Participatory design methods encourage the direct involvement of users or consumers in the design process, increasing the potential for a cross-fertilisation not only among the different professions and competences that can contribute to a foresight activity, but also among the principal stakeholders that might be affected by the ideas and decisions there developed. These design projects can become symbolic processes able to engage people in constructing their own context and ‘point to something meaningful’ that they have constructed (Stacey et al., 2000).
Participatory design may be more appropriate for public and non-profit project planning, with its need for a higher degree of external stakeholder involvement, than for a corporate product development enterprise.
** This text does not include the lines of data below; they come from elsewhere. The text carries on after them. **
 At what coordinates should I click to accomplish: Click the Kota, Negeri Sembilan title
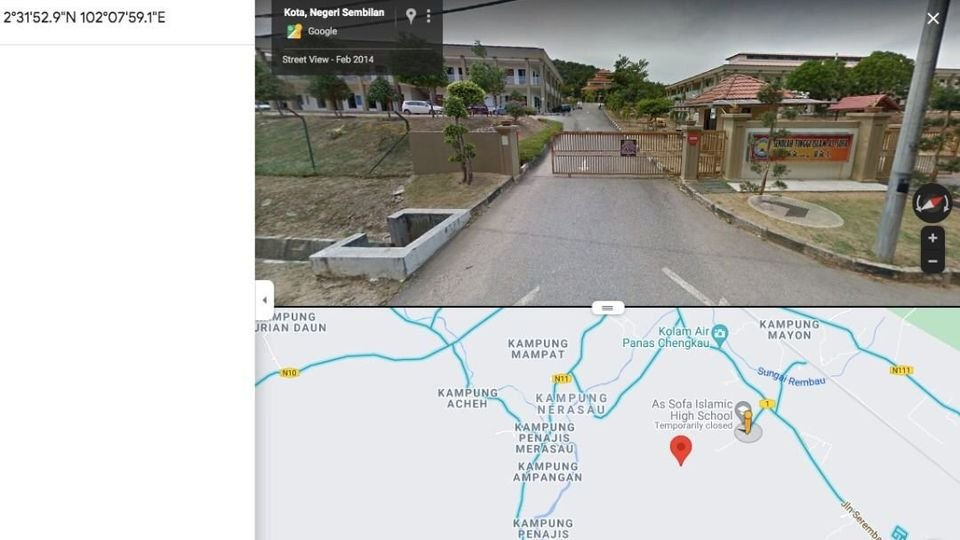(x=334, y=12)
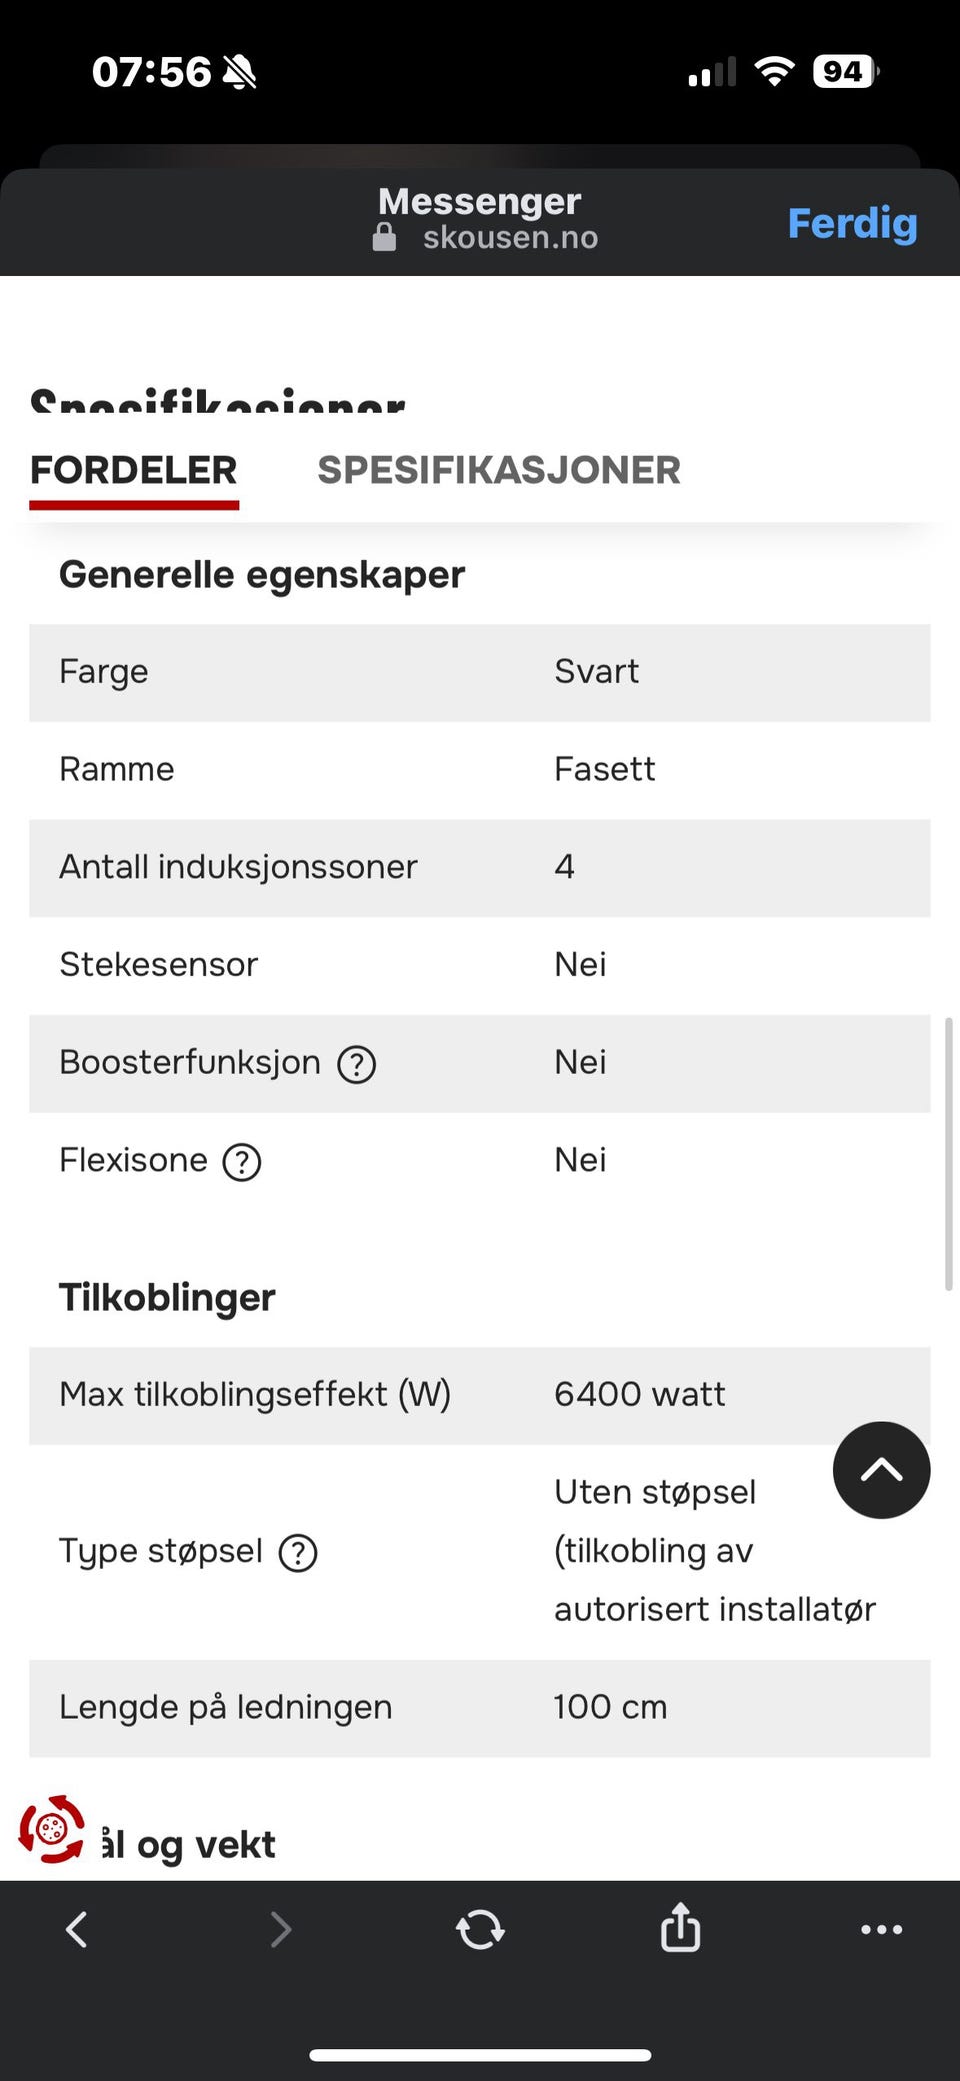The height and width of the screenshot is (2081, 960).
Task: Go back with the browser back arrow
Action: click(x=77, y=1929)
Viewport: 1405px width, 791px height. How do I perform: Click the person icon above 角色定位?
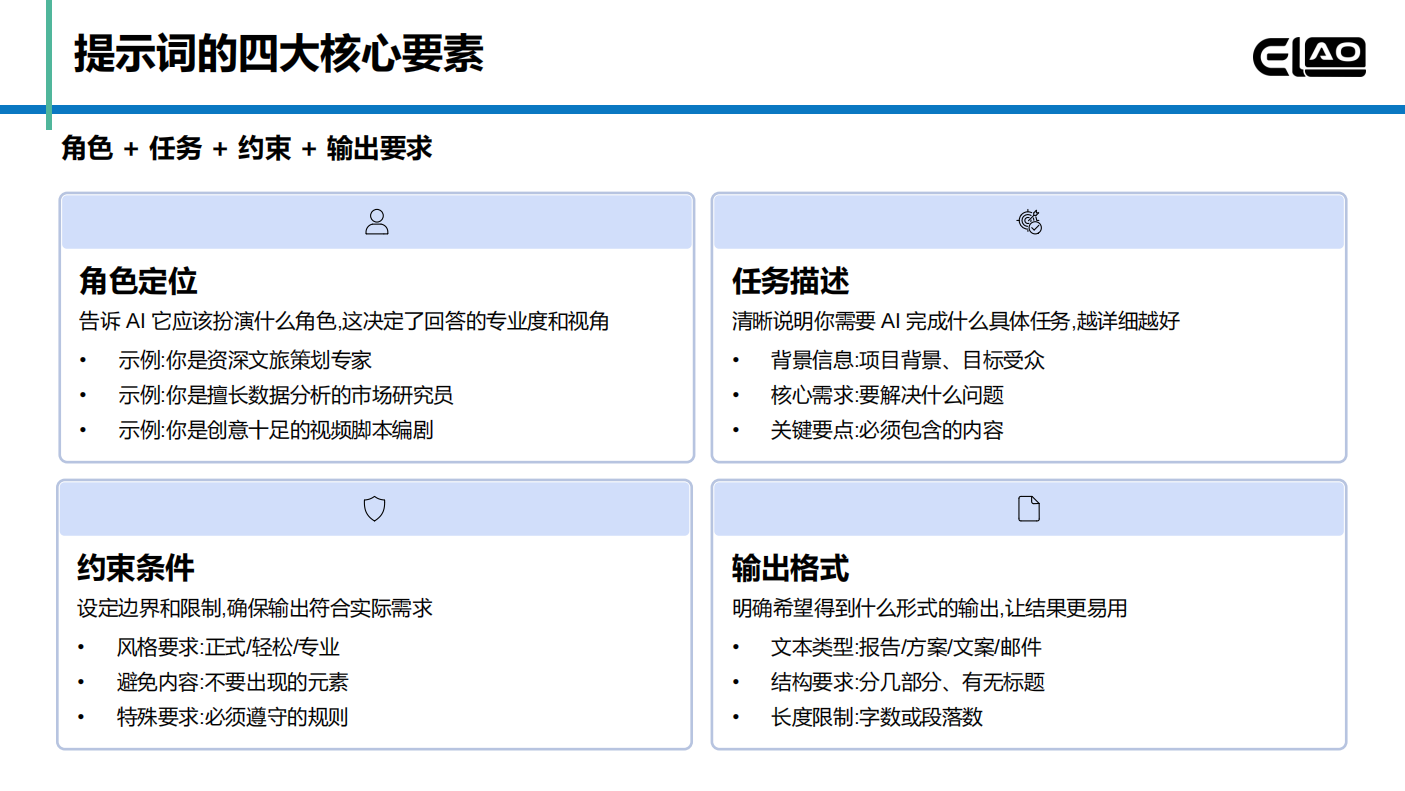[x=377, y=222]
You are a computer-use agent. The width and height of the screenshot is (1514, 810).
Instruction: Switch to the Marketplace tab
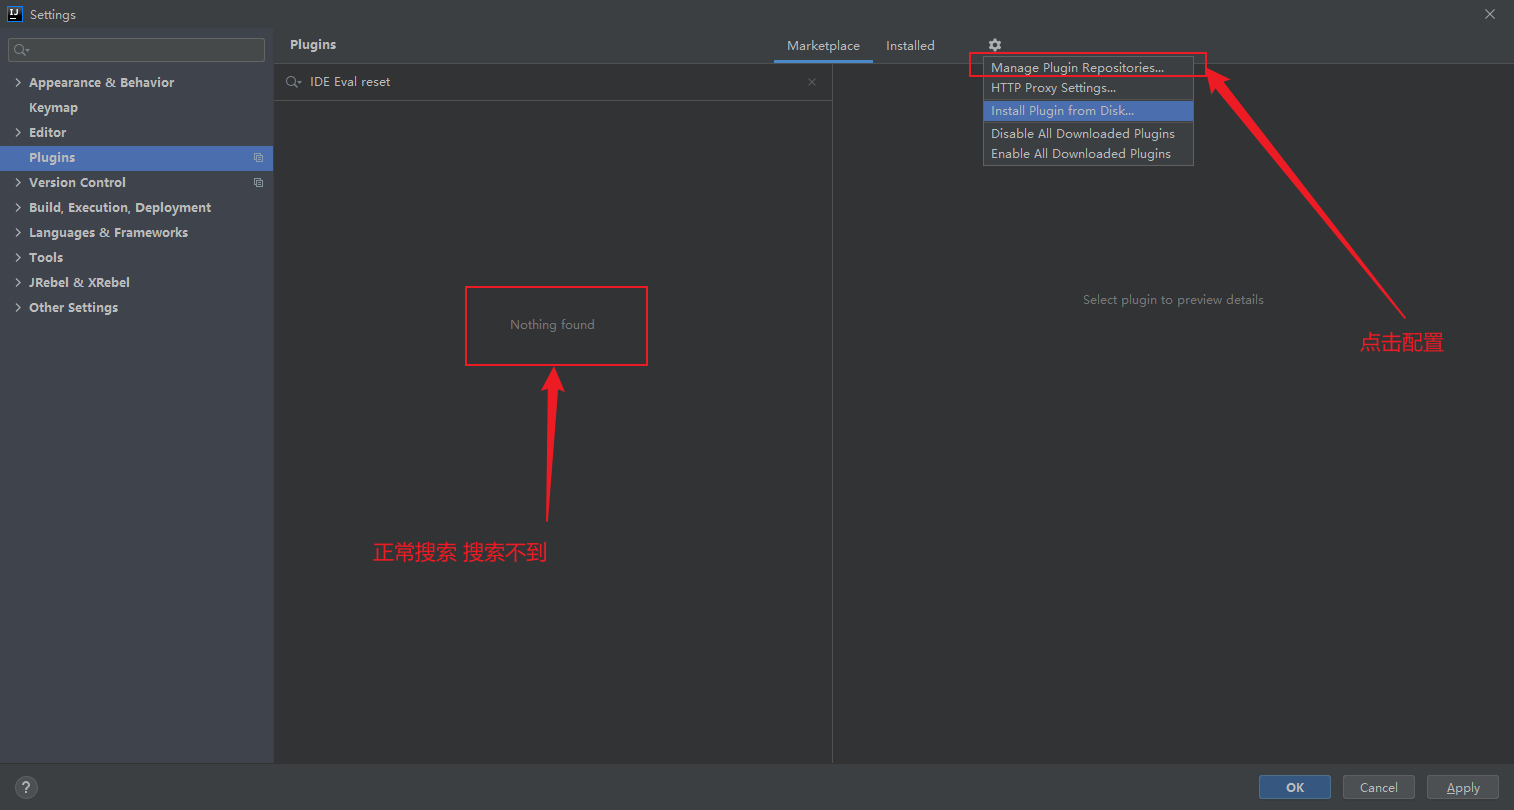[x=822, y=45]
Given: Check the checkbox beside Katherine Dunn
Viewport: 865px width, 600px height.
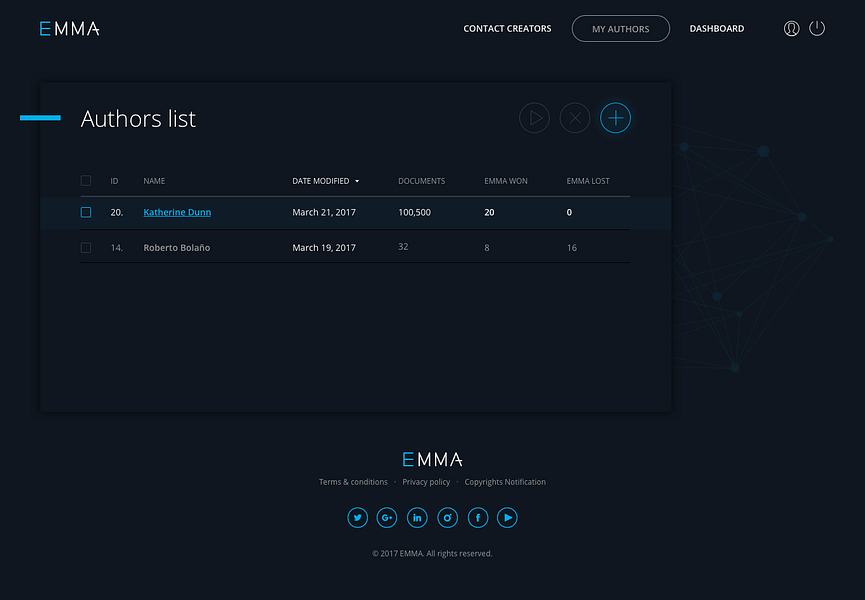Looking at the screenshot, I should (x=85, y=212).
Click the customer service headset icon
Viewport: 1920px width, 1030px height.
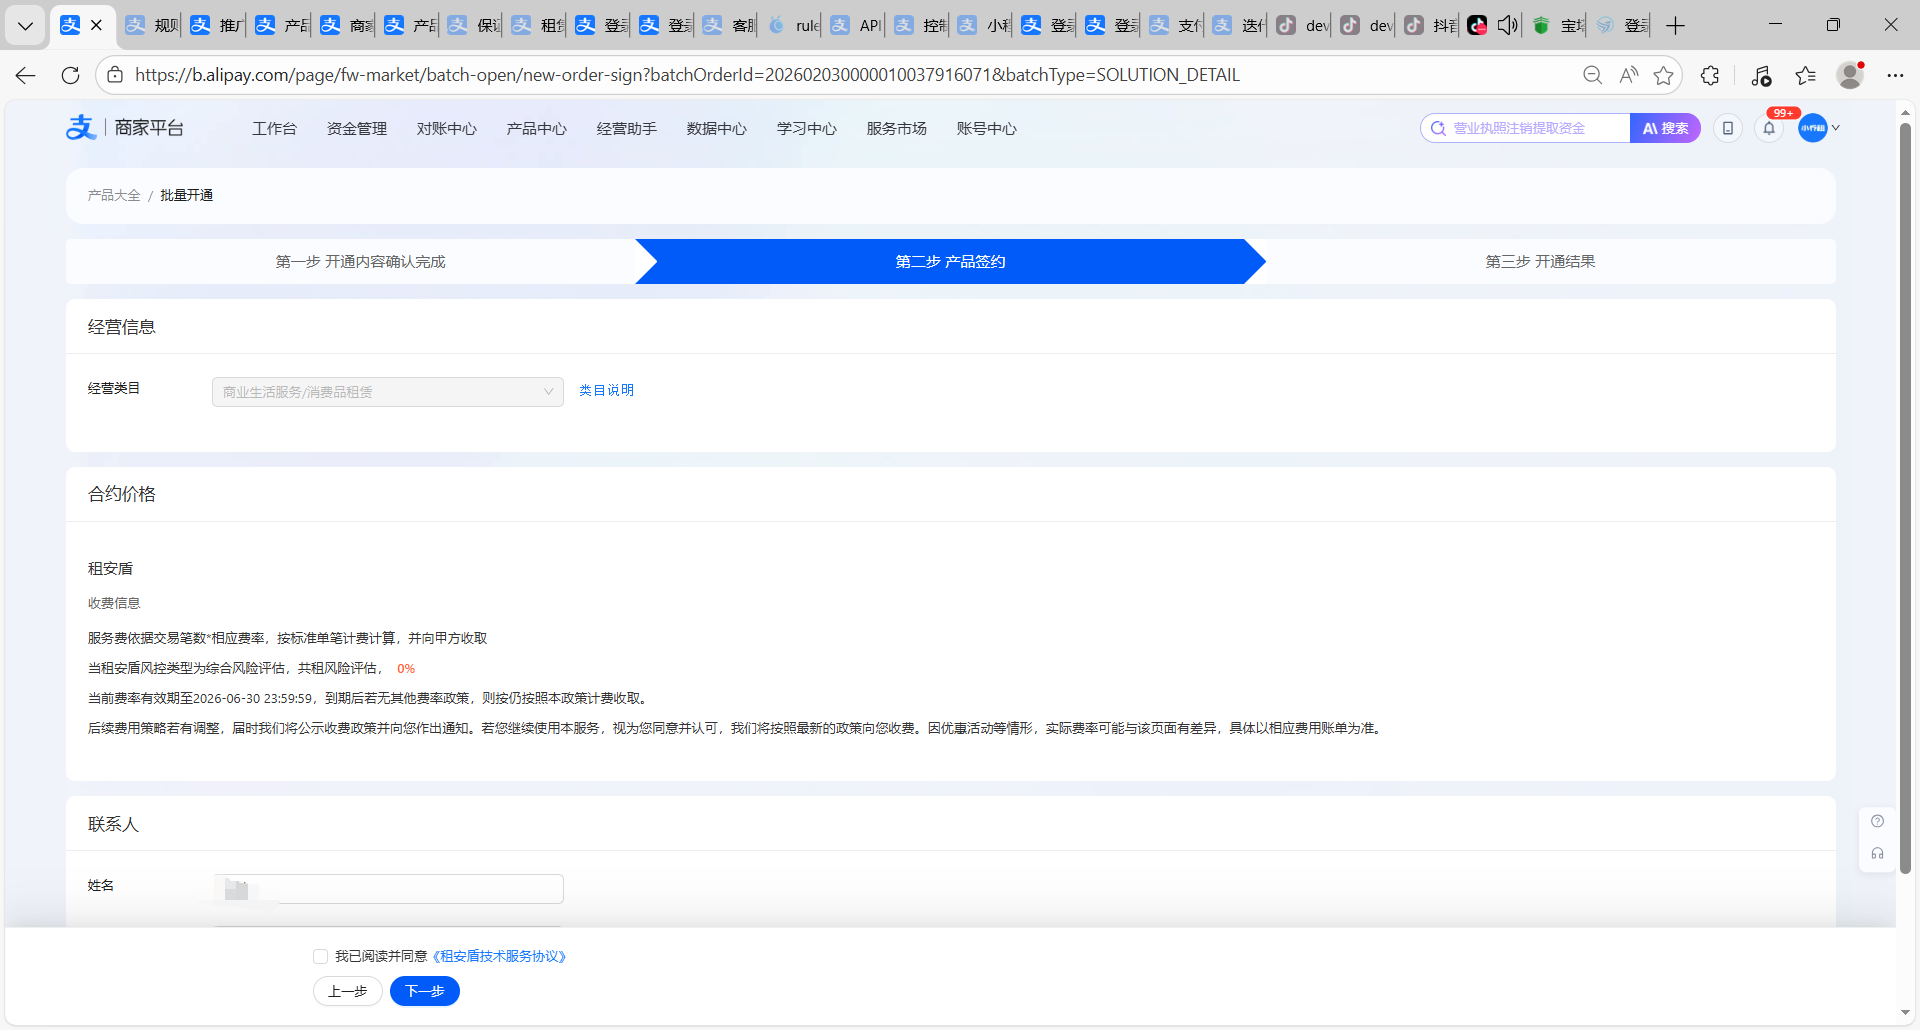pyautogui.click(x=1877, y=854)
Wherever it is used, however, the important thing is to plan how to involve different stakeholders at different levels of the process.
The impulse to involve as many participants as possible in design research and planning should be tempered with the understanding that even small samples of people can provide a great deal of information. (The field of human computer interaction, for example, has shown that much can be learned from a test group of as few as a dozen people.)
Our team of expert analysts and evaluators has been involved in the design of many systems where they used participatory methods. These methods enable to reduce the gap between the functional requirements and the user requirements.
Formative evaluation is one of the most useful participatory methods we adopt in this respect. This method is particularly valuable, for instance, when a given web-based application has to be redesigned. Starting from the existing systems, users are required to perform certain tasks and to discuss what would need to be improved based on their experience interacting with the system. The findings are than valued and negotiated with the design team, so that they can gain real insight on how to redesign the system.
Other participatory methods include concept testing, collaborative prototyping, card sorting and scenario testing. Together they help foster the evolution of concepts and the development of prototypes.